Why 1.5 Specifically

The 1.5 multiplier comes from the statistician John Tukey, who introduced it in the 1970s as a practical threshold. It’s not derived from a strict mathematical proof. Instead, it strikes a balance: strict enough to catch genuinely unusual values, lenient enough to avoid flagging ordinary variation. In a perfectly bell-shaped (normal) distribution, roughly 0.7% of data points would fall outside the 1.5 × IQR fences, so you’d expect about 7 outlier flags per 1,000 observations even when nothing unusual is happening.

This is the default in R, Python’s matplotlib, and most other statistical software. Changing it is possible but generally discouraged because people expect box plot whiskers to represent 1.5 × IQR. Using a different multiplier without labeling it clearly can lead readers to draw wrong conclusions from your chart.

What Outliers Actually Tell You

Being flagged as an outlier doesn’t automatically mean a data point is wrong or should be removed. An outlier is a signal worth investigating, not a verdict. There are three common explanations for why a point ends up outside the fences.

First, it could be a data entry or measurement error. A decimal in the wrong place or a sensor glitch can produce a value that looks extreme but is simply incorrect. These are the easiest cases: once confirmed as errors, they should be corrected or removed.

Second, the value might be real but rare.
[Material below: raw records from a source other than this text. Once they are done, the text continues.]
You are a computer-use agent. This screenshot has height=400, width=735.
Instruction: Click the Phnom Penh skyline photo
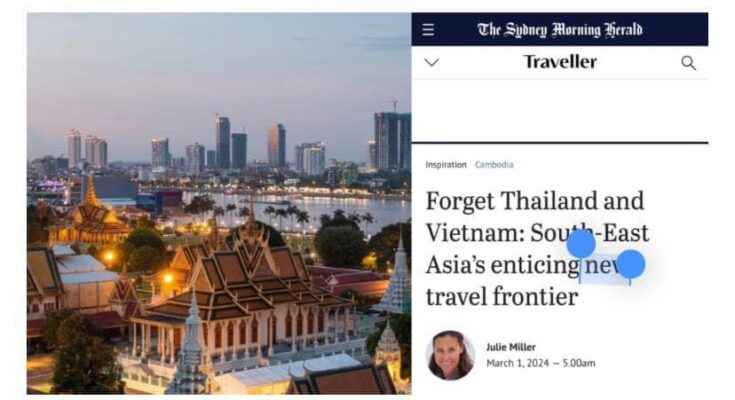tap(219, 204)
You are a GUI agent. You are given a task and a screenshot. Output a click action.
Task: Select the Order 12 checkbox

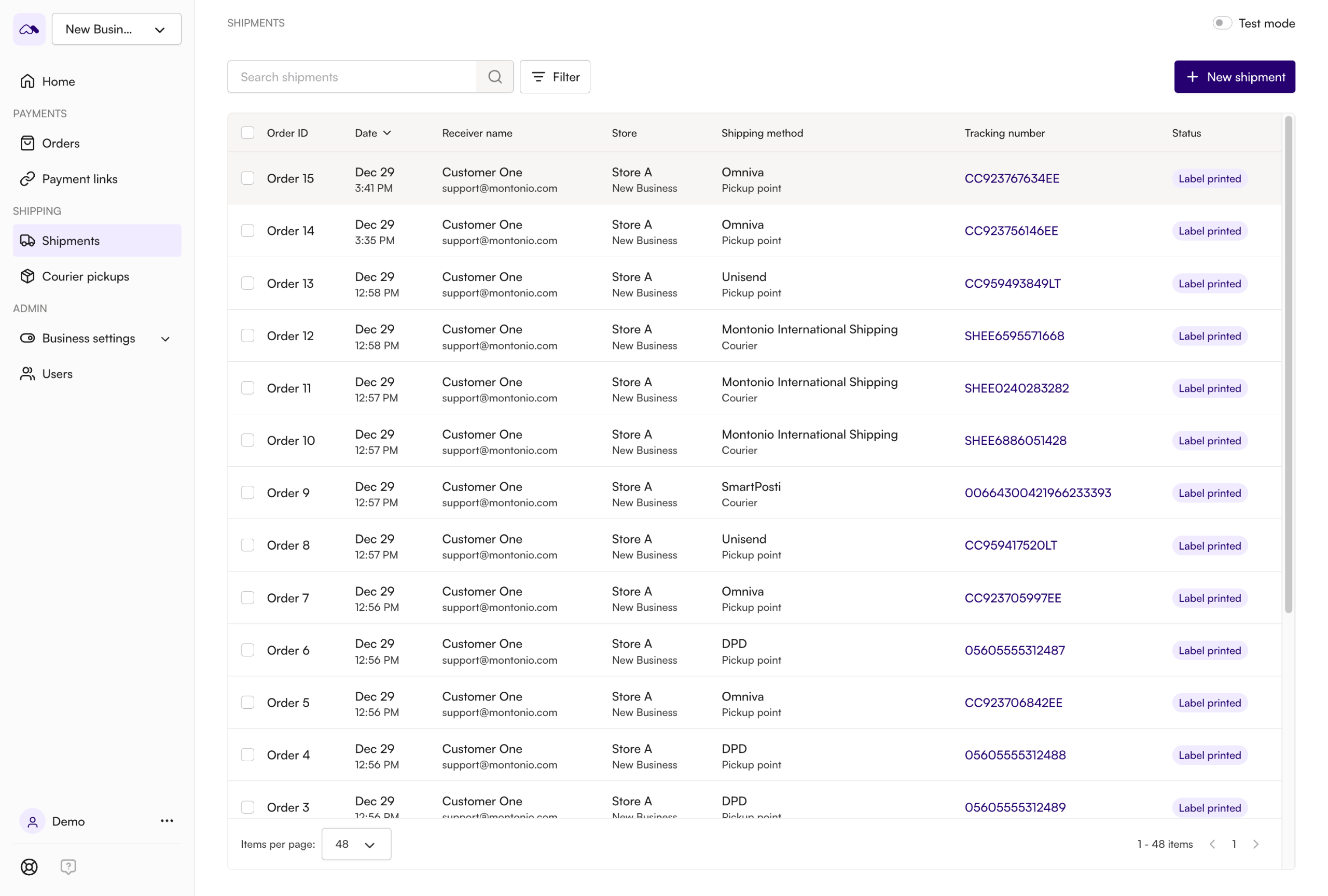tap(247, 335)
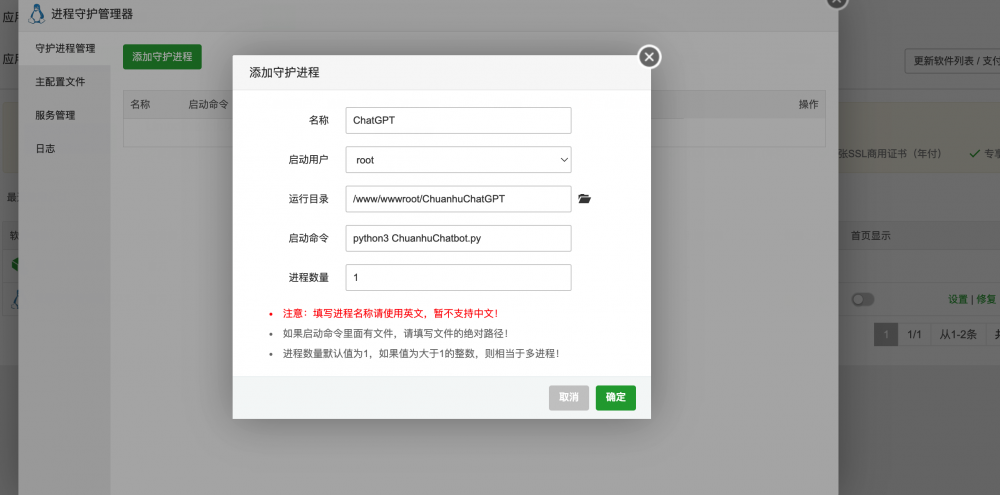Close the 添加守护进程 dialog with the X

coord(649,57)
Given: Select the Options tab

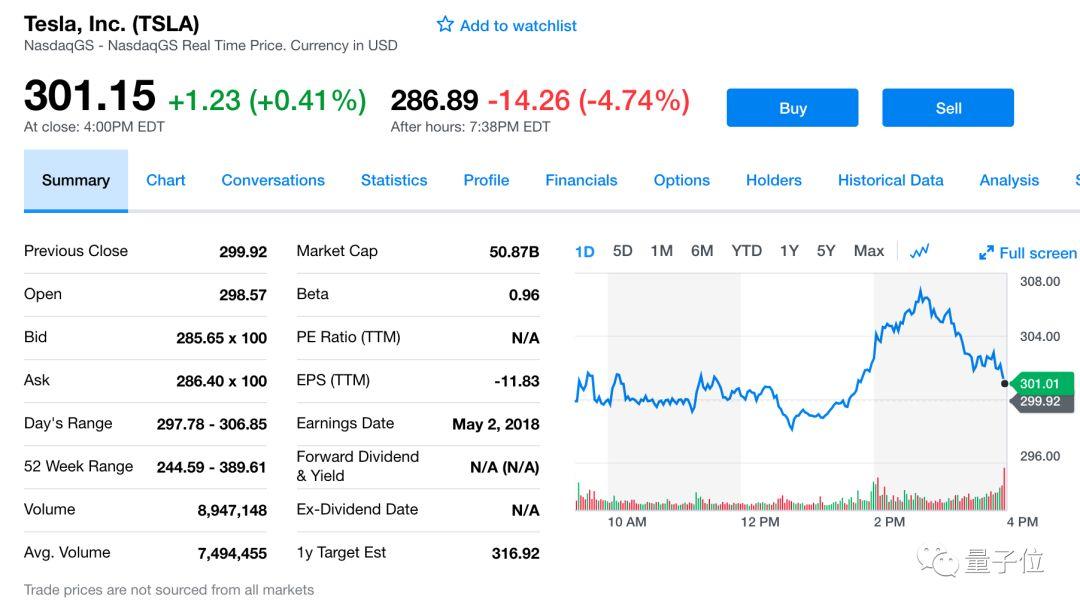Looking at the screenshot, I should (x=681, y=180).
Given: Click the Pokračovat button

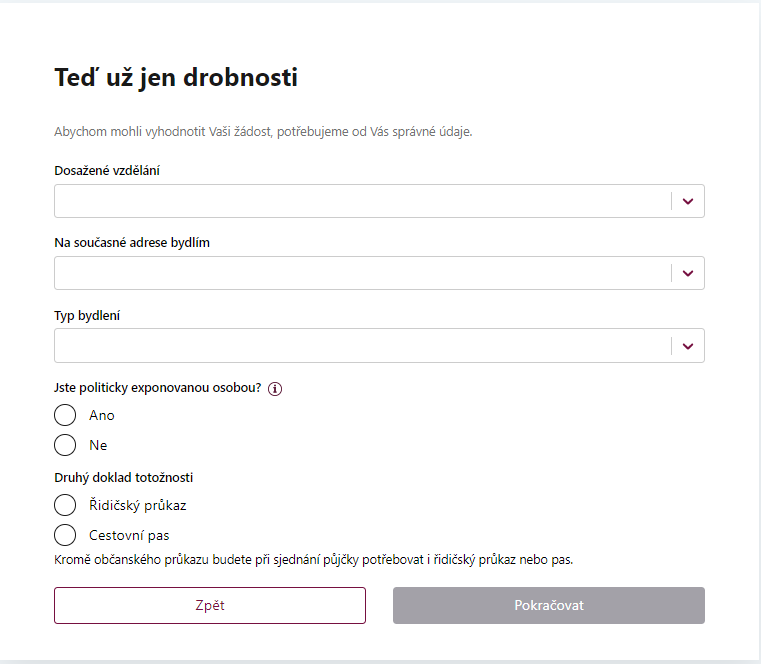Looking at the screenshot, I should (548, 606).
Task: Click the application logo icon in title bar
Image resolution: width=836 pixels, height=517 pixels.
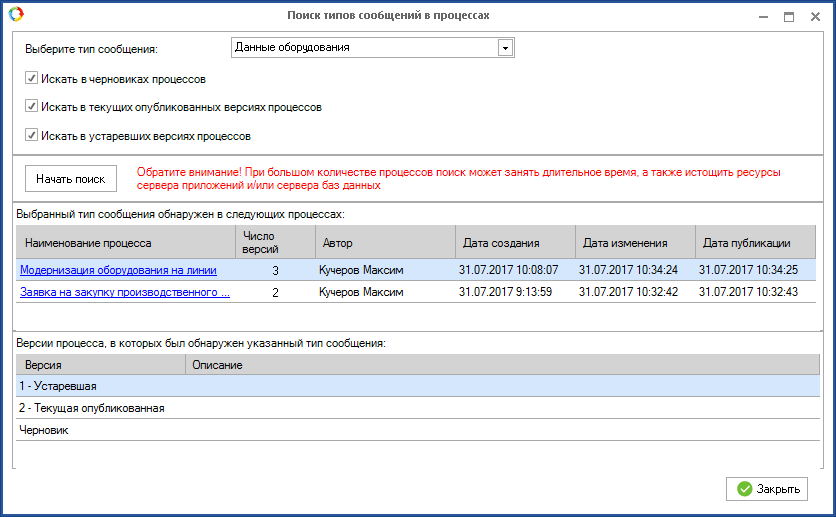Action: point(15,15)
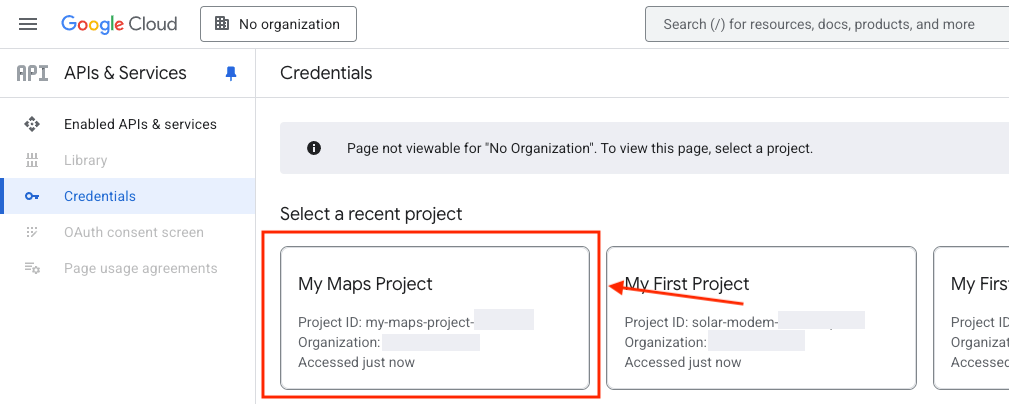Click the APIs & Services sidebar heading
1009x404 pixels.
click(x=125, y=73)
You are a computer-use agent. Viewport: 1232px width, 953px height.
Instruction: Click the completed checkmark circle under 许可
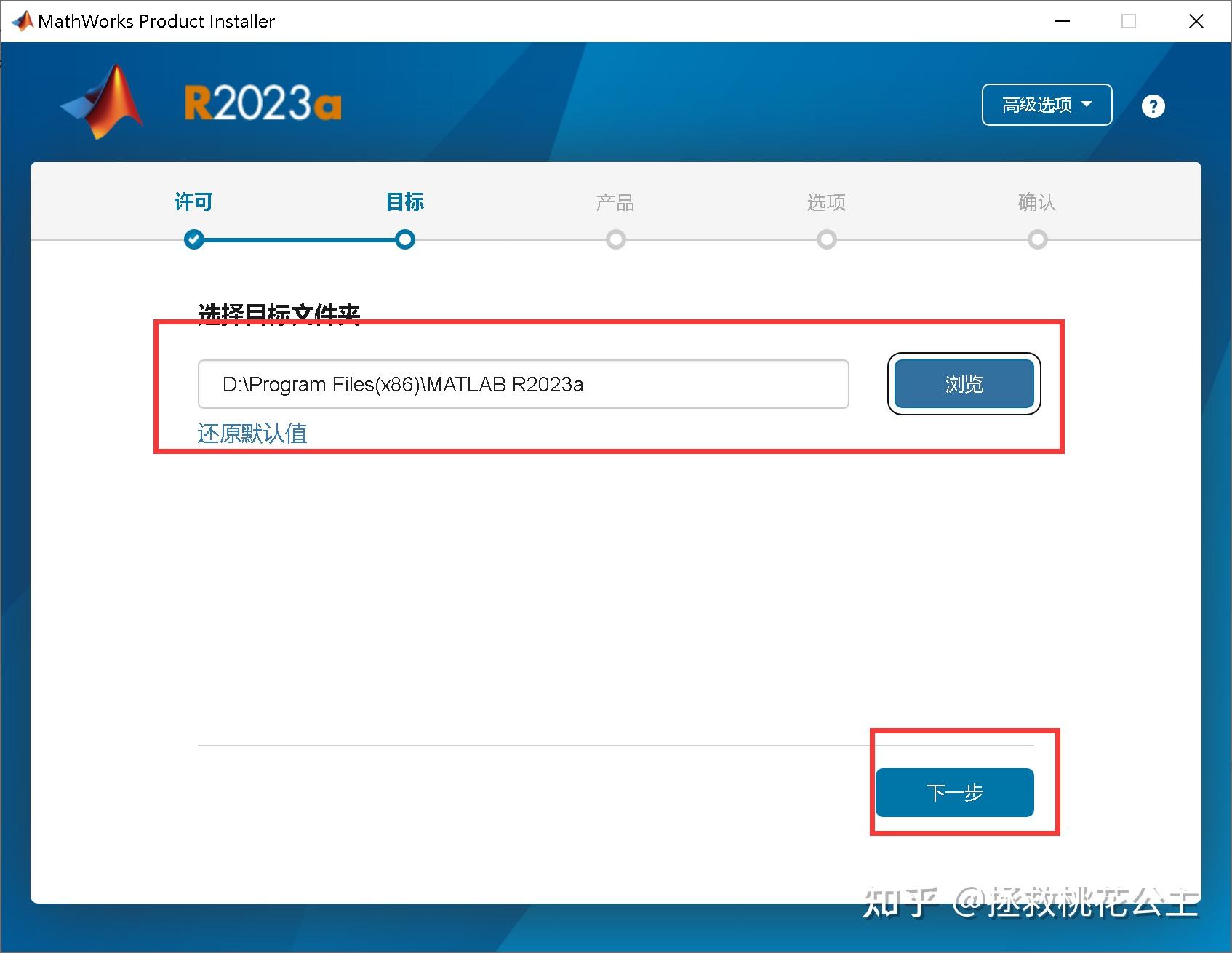coord(193,239)
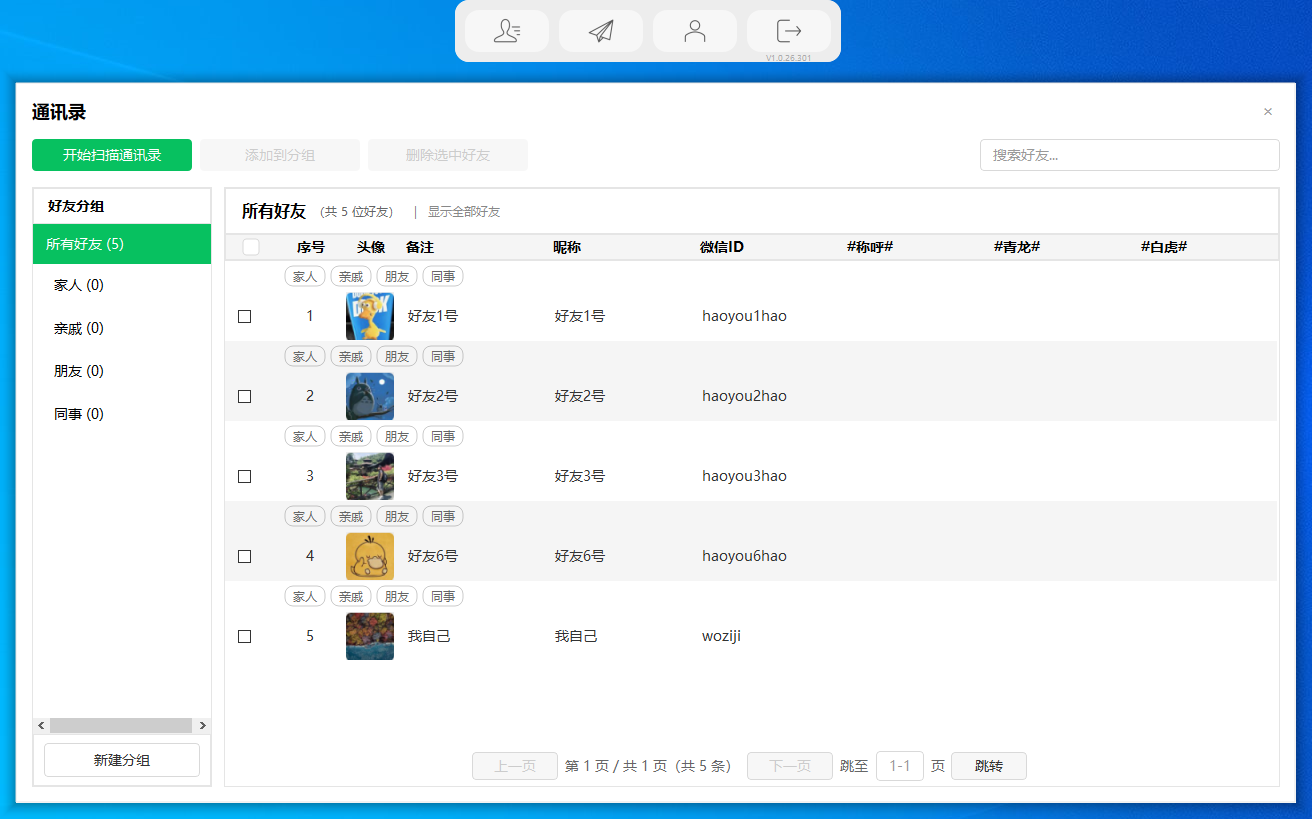This screenshot has width=1312, height=819.
Task: Click the paper plane send icon
Action: (600, 31)
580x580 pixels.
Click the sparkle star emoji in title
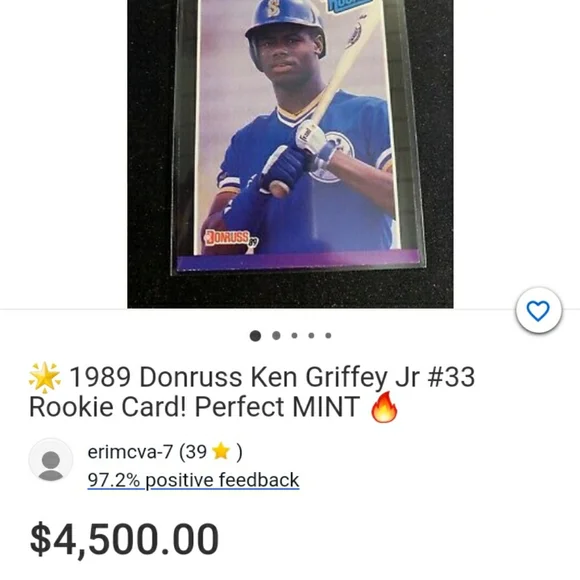click(45, 377)
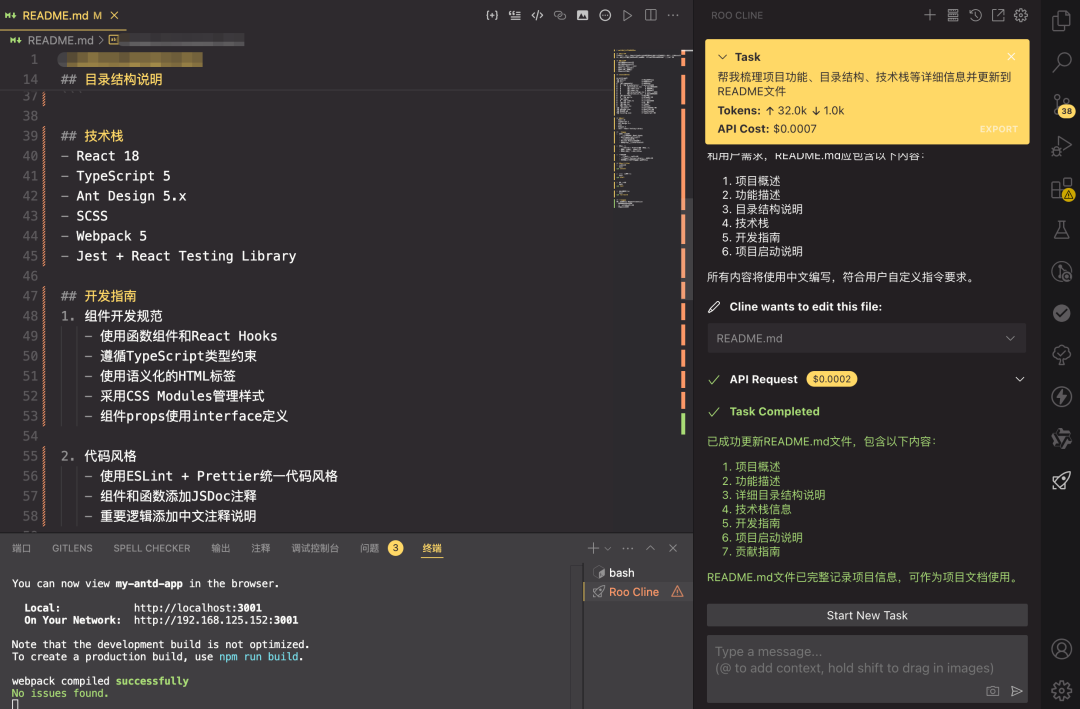Viewport: 1080px width, 709px height.
Task: Send the message with the paper-plane icon
Action: (x=1018, y=690)
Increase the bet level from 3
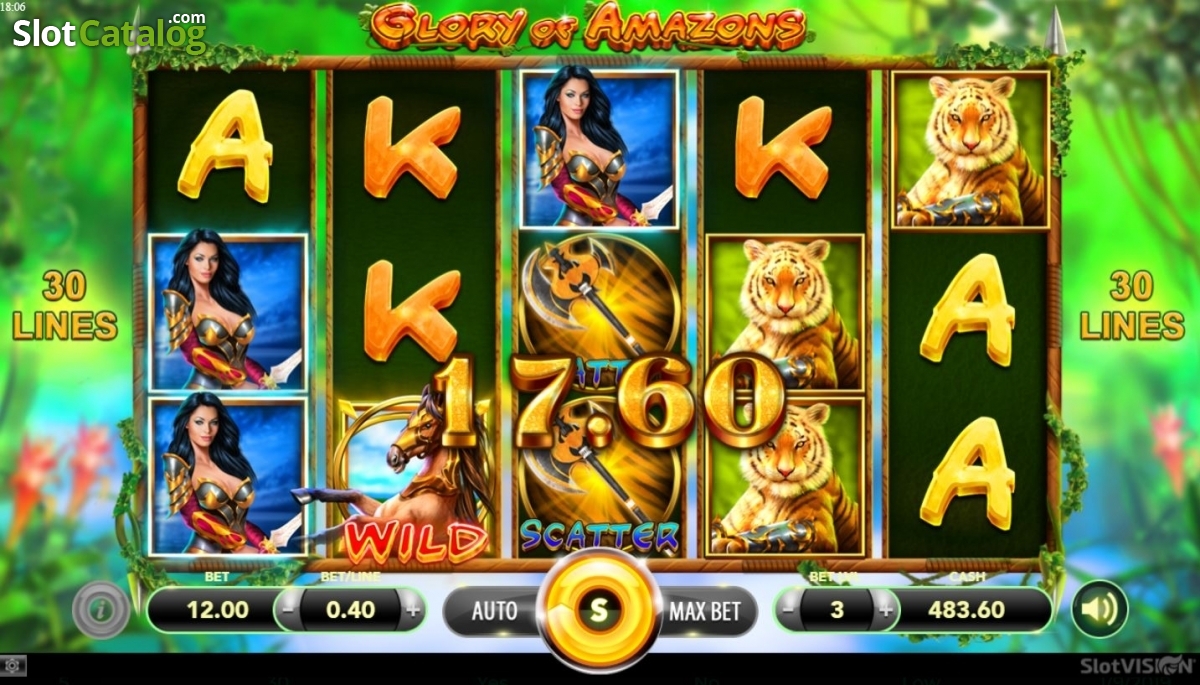This screenshot has width=1200, height=685. tap(884, 608)
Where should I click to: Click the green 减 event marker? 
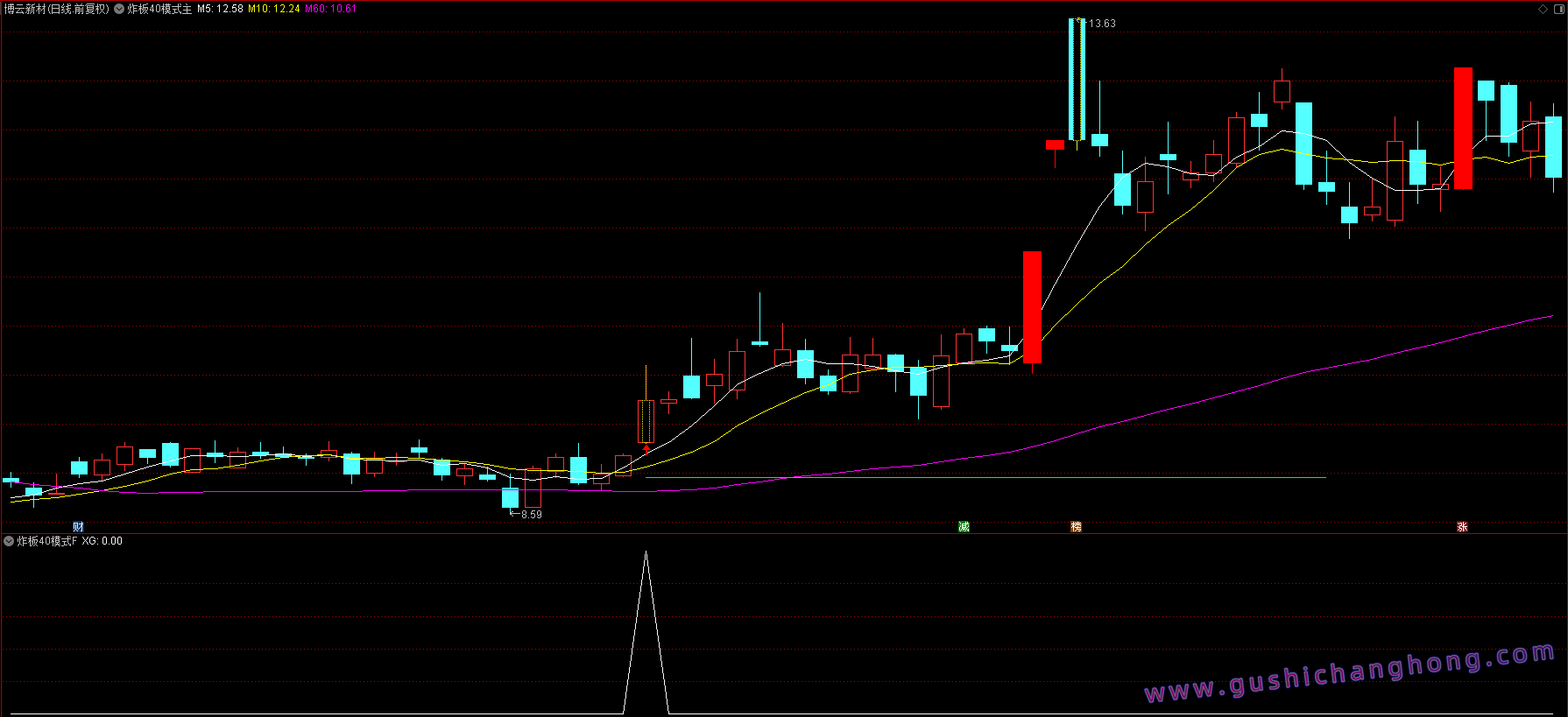pyautogui.click(x=964, y=526)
In salary data, for instance, a CEO’s compensation will almost always show up as an outlier compared to the rest of the company. That’s not a mistake. It’s a genuine feature of the distribution, and removing it would misrepresent the data.

Third, the outlier might signal that your data comes from more than one group. If you’re plotting heights and accidentally include both children and adults, you’ll likely see outliers that are actually just a separate population mixed into the same data set. In this case, the fix isn’t removing outliers but splitting the data into meaningful subgroups.

A Worked Example

Suppose you collected test scores from 15 students: 42, 55, 62, 65, 68, 70, 72, 74, 76, 78, 80, 82, 85, 88, 99. The first quartile (Q1) is 65, the third quartile (Q3) is 83.5, and the IQR is 18.5. Multiply 18.5 by 1.5 to get 27.75.

The lower fence is 65 − 27.75 = 37.25, and the upper fence is 83.5 + 27.75 = 111.25. Every score in this data set falls within those fences, so there are no outliers. The whiskers extend to 42 on the low end and 99 on the high end. Now imagine one student scored 12 instead of 42. That score falls below 37.25, so it would appear as a dot below the lower whisker, and the whisker itself would stop at the next lowest non-outlier value (55).

Walking through the math once like this makes it much easier to read any box plot you encounter. The dots aren’t decorations. Each one is a specific data point that cleared a precise numerical threshold, and knowing how that threshold is calculated lets you judge just how unusual the value really is.